How to complete this task
Using the data that follows, state the number of lines holding the word "agent", and give no other output.

[Records from a data source]
- - -
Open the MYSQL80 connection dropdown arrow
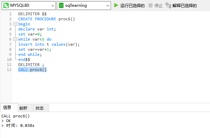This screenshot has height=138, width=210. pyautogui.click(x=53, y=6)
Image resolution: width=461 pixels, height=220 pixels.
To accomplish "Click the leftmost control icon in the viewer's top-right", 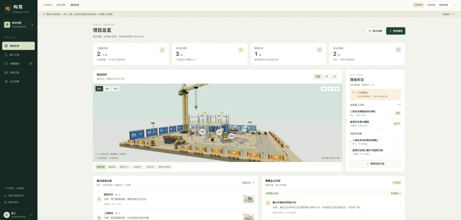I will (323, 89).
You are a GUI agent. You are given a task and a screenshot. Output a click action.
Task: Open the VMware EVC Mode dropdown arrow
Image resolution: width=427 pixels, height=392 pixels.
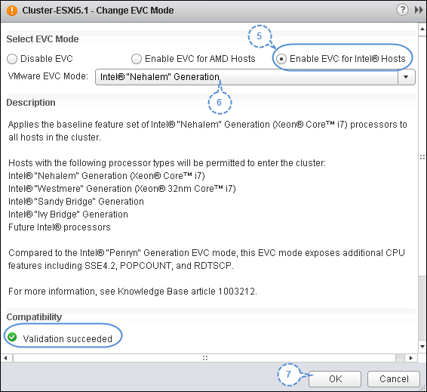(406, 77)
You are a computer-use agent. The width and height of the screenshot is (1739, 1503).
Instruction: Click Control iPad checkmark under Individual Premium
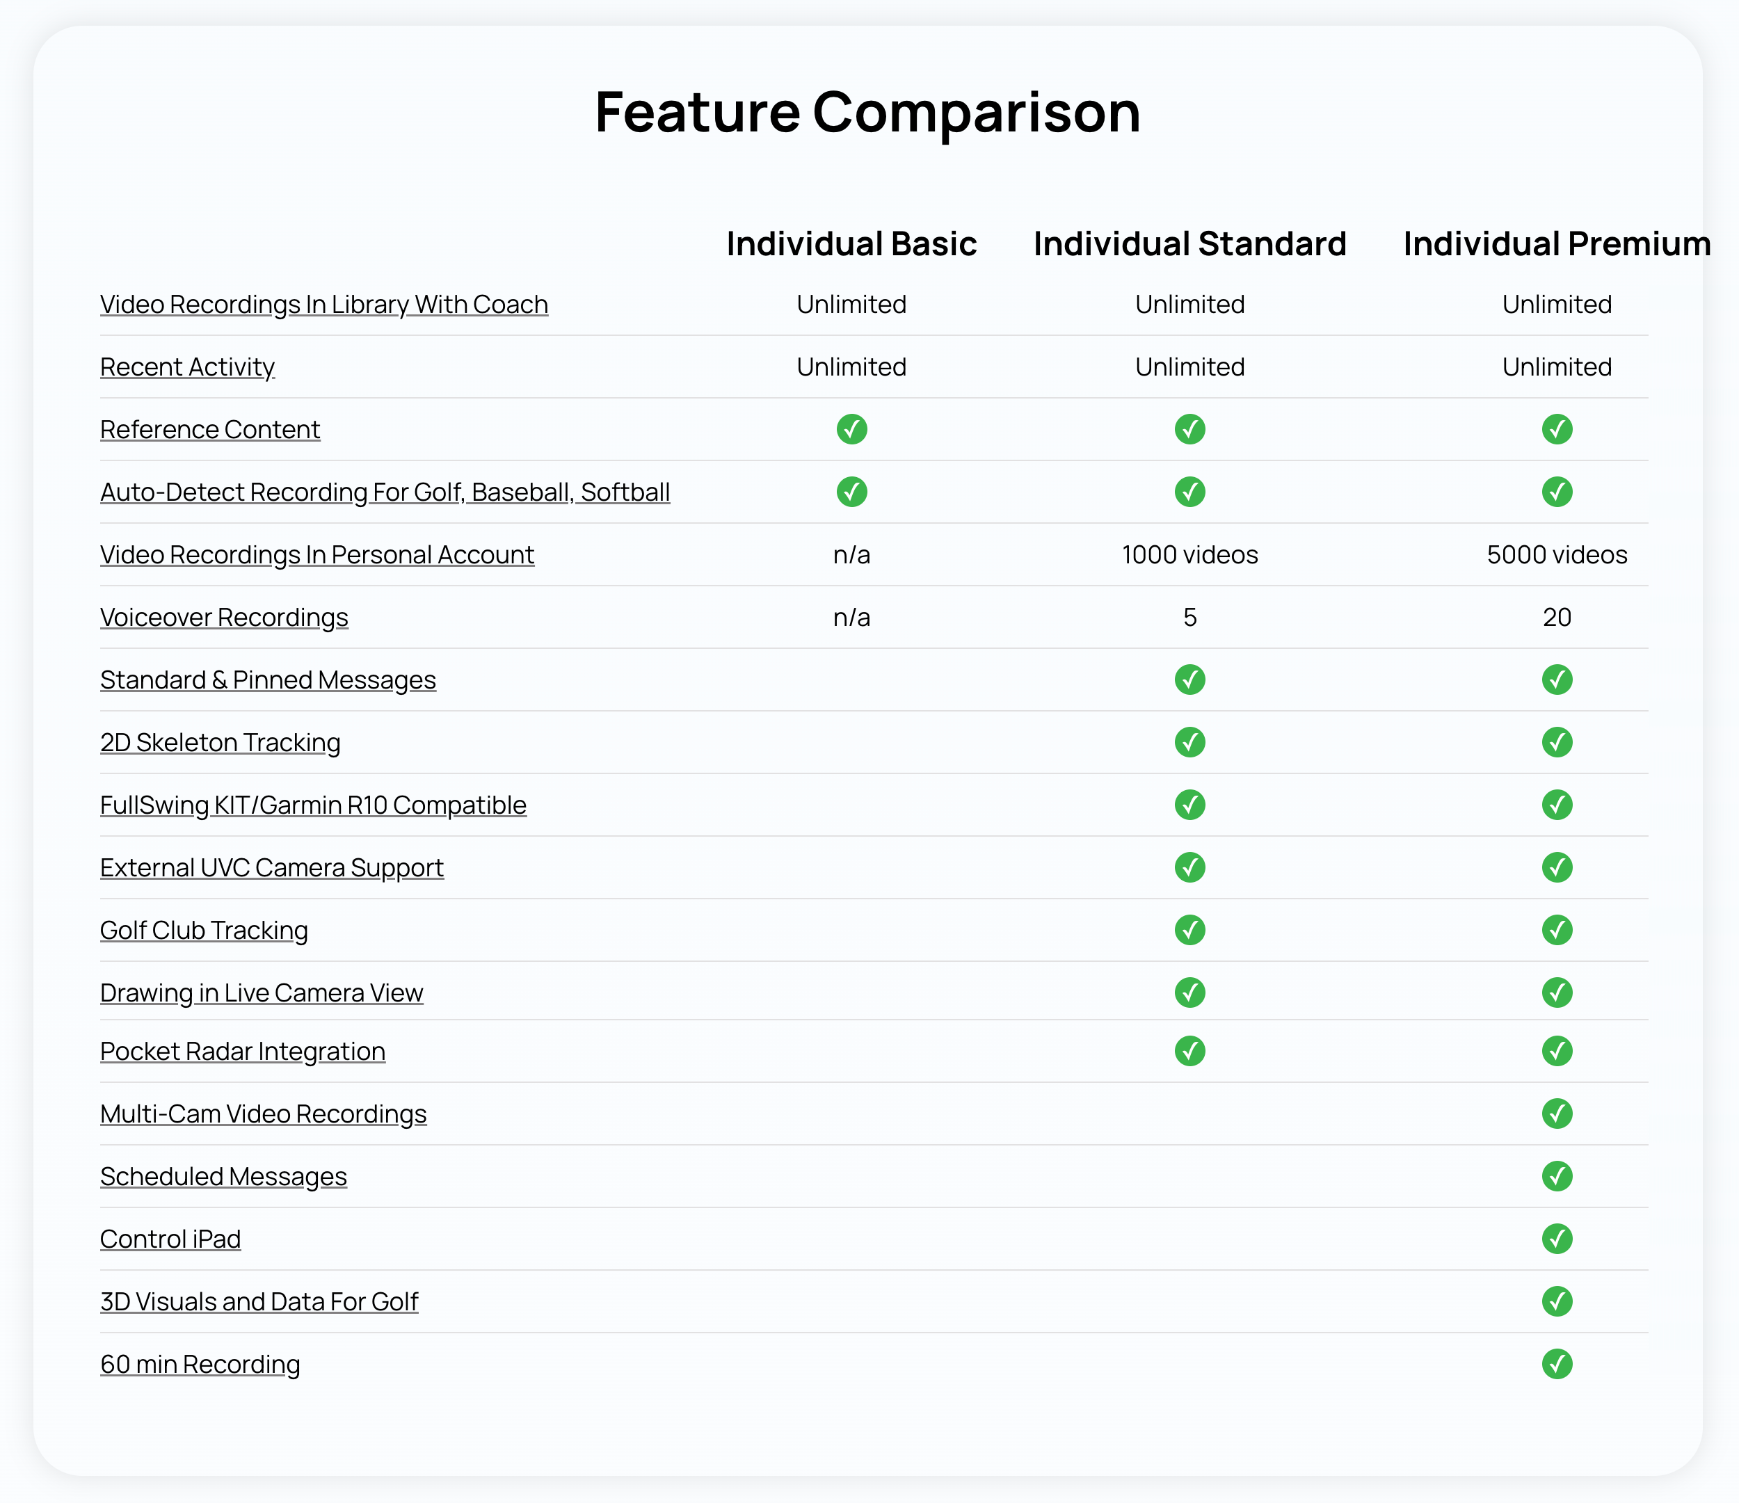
- - -
Answer section
2